[SUPPLIED MATERIAL — start]

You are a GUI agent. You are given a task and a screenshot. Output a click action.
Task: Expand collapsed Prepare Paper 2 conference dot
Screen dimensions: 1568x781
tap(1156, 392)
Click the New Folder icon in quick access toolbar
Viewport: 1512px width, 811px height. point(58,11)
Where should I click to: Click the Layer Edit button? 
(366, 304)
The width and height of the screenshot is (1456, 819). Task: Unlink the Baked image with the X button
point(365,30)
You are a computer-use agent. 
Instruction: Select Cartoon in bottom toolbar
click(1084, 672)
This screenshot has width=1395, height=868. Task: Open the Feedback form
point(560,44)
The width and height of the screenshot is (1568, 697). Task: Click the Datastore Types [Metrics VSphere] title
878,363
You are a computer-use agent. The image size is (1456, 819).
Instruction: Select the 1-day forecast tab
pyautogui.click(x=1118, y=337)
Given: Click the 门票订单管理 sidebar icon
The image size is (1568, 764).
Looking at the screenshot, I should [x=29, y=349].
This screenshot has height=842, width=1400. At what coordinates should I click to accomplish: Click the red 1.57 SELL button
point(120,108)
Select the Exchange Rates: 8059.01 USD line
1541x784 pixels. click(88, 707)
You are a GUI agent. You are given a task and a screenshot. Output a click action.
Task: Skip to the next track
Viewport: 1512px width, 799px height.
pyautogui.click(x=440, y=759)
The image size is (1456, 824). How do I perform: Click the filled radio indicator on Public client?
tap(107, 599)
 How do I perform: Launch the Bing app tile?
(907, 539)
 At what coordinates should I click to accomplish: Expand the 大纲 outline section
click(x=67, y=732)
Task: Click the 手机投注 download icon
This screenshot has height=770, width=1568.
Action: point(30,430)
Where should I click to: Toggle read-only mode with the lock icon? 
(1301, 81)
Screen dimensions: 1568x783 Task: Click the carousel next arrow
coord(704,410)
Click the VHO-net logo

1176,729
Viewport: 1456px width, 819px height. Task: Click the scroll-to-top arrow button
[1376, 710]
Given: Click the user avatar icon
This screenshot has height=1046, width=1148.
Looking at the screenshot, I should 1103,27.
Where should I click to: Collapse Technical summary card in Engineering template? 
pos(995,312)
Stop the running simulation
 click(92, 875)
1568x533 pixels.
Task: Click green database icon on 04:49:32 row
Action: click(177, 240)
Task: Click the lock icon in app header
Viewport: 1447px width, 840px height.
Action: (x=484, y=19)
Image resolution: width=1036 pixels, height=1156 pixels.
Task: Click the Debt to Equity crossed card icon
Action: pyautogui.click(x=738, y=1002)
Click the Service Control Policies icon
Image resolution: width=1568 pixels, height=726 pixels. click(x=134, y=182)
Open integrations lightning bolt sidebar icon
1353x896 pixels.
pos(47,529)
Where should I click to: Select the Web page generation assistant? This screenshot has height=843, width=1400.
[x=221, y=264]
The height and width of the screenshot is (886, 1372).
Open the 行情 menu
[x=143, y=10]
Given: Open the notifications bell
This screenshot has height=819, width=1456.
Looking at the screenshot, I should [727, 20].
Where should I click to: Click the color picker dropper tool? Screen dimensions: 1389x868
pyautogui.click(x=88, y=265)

[SUPPLIED MATERIAL — finish]

### [EXERCISE GOAL]
Every line of the entries above that includes "agent" should be copied.

### [RESPONSE BOX]
You are a GUI agent. You are given a task and a screenshot. Output a click action.
You are a computer-use agent. 
You are a computer-use agent. The image size is (1456, 819).
You are a GUI agent. You are given a task and a screenshot. Output a click action.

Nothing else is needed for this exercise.